Y así fue como aquella misma noche empezaron las obras para construir el puente de Navaluenga en el enclave de la ribera del Alberche donde los lobos devoraron a la joven mora.
Pero la doncella amaba tanto aquel paisaje al otro lado del río que su alma no quiso nunca marcharse de aquellas aguas ni abandonar los paisajes cuyo amor había pagado con su vida entre las fauces de aquellas fieras.
A veces se la veía peinarse sus largos cabellos rubios con un cepillo de plata que destellaba desde muy lejos.
Se peinaba en la boca de una cueva donde su espíritu se cobijaba en las entrañas de aquella sierra que le robó el corazón, y a salvo de aquellos lobos que le robaron la vida.
Llamaron al lugar La Cueva de la Mora.
Dicen que la doncella está enterrada en uno de los sillares que sostienen el puente. 
Sus restos descansan en paz bajo las aguas del Alberche y la magia de aquellas aguas y aquellos montes que enamoraron a la doncella, impregnan desde entonces las riberas del paraje y protegen y bendicen a cuantos viajeros cruzan el puente de Navaluenga. 
Aguas prisioneras por toda la eternidad del encantamiento que cada cien años se manifiesta en forma de un enorme toro que emerge de las aguas del Alberche. 
Un toro que cada cien años se aparece en los sueños de algún vecino del pueblo en la noche de San Juan y únicamente puede librarse de sus embestidas enredando un rosario entre sus astas para devolver a las profundidades de las aguas la bravura y furia de la propia sierra en venganza de la muerte de la doncella entre las fauces infames de los lobos...
Un hombre podía quedarse completamente cano ante el encuentro súbdito e inesperado con el lobo.
El pánico que infunde su presencia y cercanía, el olor de la muerte en su aliento y la magia hipnótica de sus pupilas cuando te desafía con su mirada, teñían completamente de blanco el cabello del espectador. 
«Lupus est tibi visus» que decían los latinos. Pálido y amedrentado como el que ha visto a los lobos.
Quizá por eso Navaluenga tiene magia. Una magia que te hechiza y que te atrapa.
Una mirada hipnótica que enamora y la mayor de sus virtudes que palpita en el corazón de sus gentes.
Ese es el verdadero tesoro de estas tierras. La magia de sus gentes. Una magia que huele a petricor y a doncella enamorada. 
Navaluenga tiene nombre de mujer, la faz de un atardecer de otoño y el alma de una madre.
Pasados ya los idus de agosto, en la brisa de la sierra se barruntan aromas de fiestas.
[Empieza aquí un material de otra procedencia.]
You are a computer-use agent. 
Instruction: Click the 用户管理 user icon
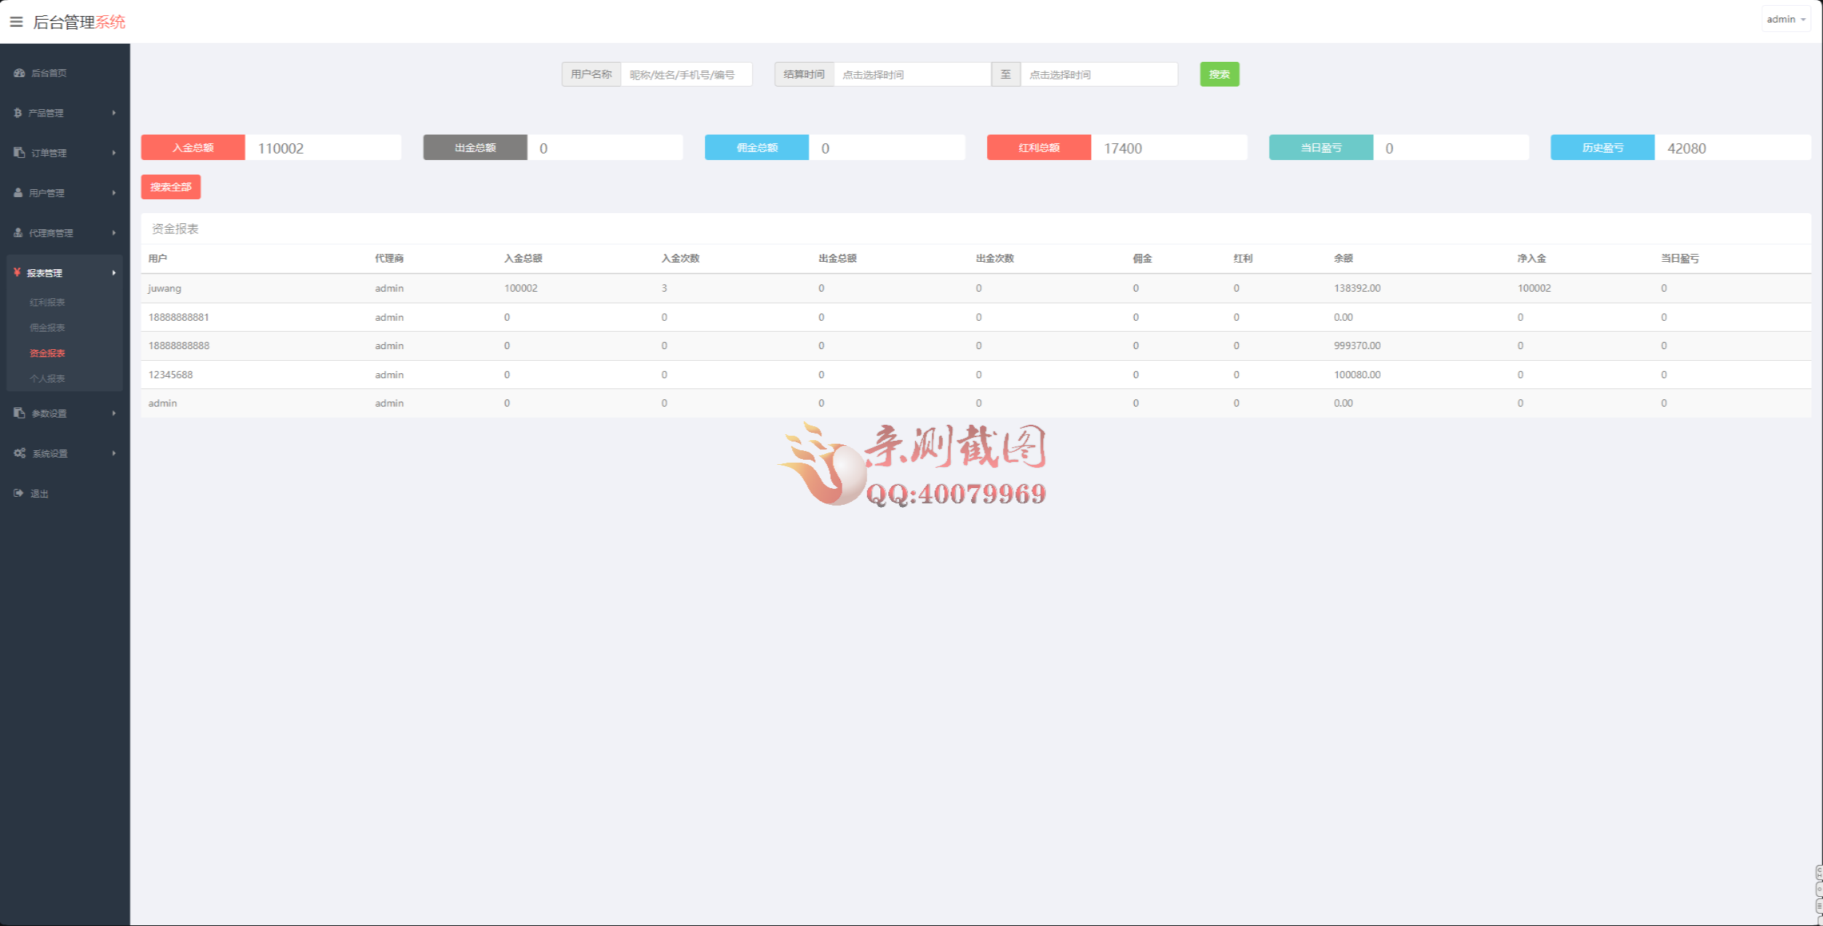(x=18, y=193)
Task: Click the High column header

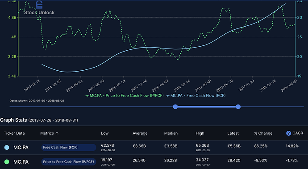Action: point(200,133)
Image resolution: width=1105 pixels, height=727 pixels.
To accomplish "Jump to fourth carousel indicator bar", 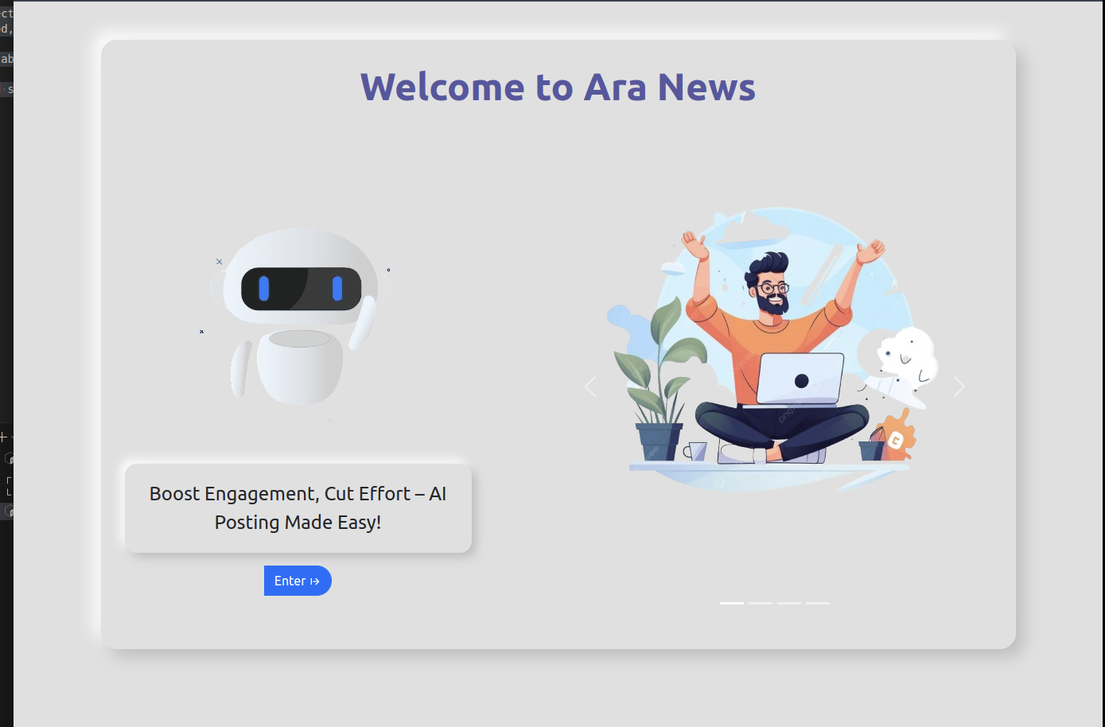I will [818, 603].
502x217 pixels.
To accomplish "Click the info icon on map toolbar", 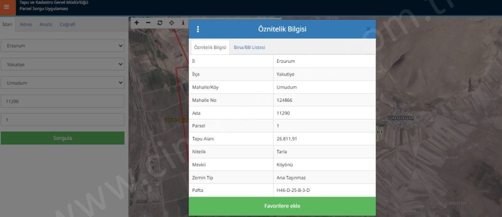I will (183, 23).
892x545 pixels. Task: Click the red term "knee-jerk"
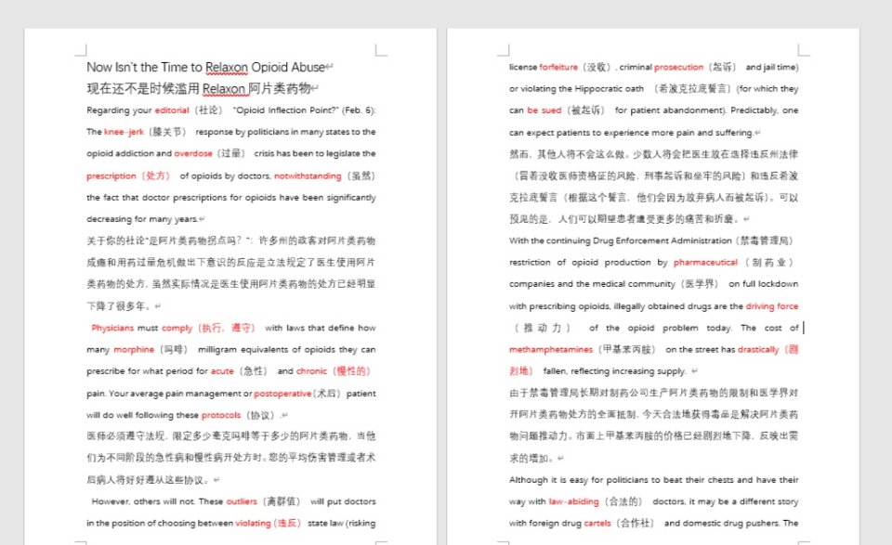(123, 132)
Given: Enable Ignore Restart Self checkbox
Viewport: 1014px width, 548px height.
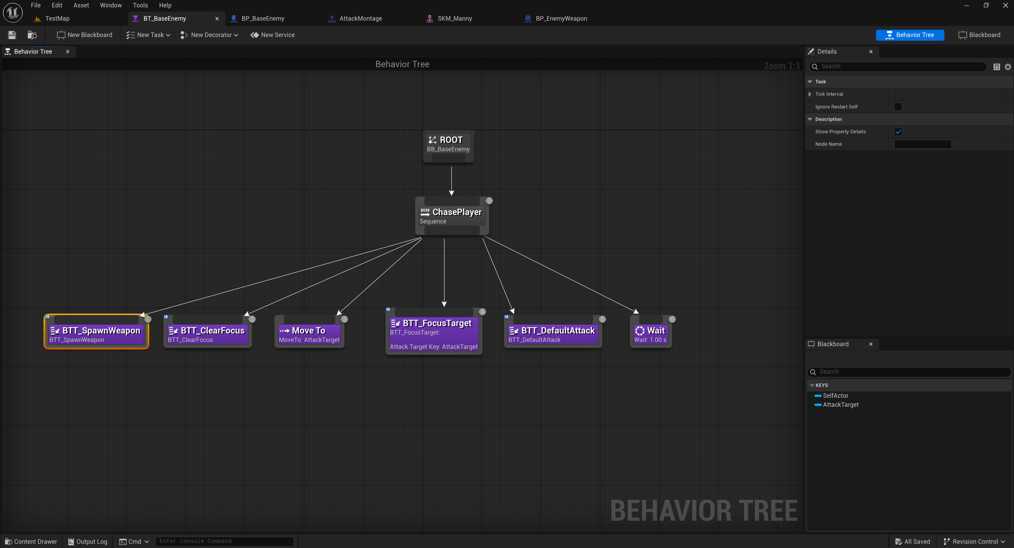Looking at the screenshot, I should tap(898, 107).
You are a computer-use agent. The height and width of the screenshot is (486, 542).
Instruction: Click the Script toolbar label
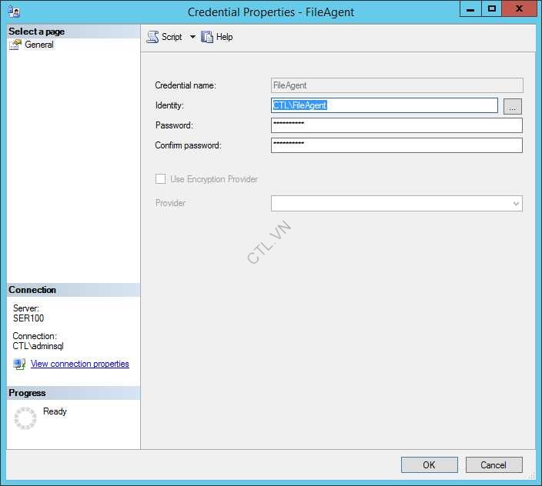tap(172, 37)
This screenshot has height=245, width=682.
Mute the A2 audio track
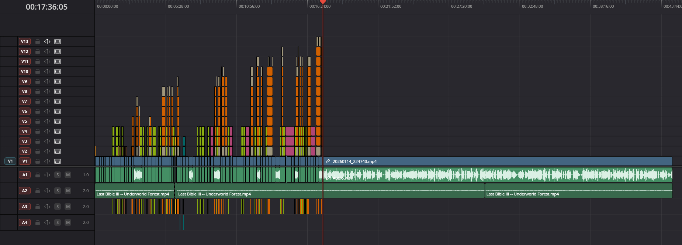(68, 191)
Aromas de Función. 
Sus gentes, ataviados con sus mejores galas rinden homenaje a su patrona.
La Virgen de los Villares estuvo siempre a su lado. En las buenas y en las malas. Y no dudó en aparecerse en los tiempos de lobos y rabia en una «desapartada de caminos», en mitad de unos arenales, advirtiendo a los caminantes del peligro de «perro malo».
Fue levantada una cruz en el enclave bautizando el paraje «La Cruz Del Arenal».
Y en medio de las leyendas, de la magia y los encantamientos, Navaluenga sigue siendo magia, sigue siendo leyenda y sigue siendo Madre.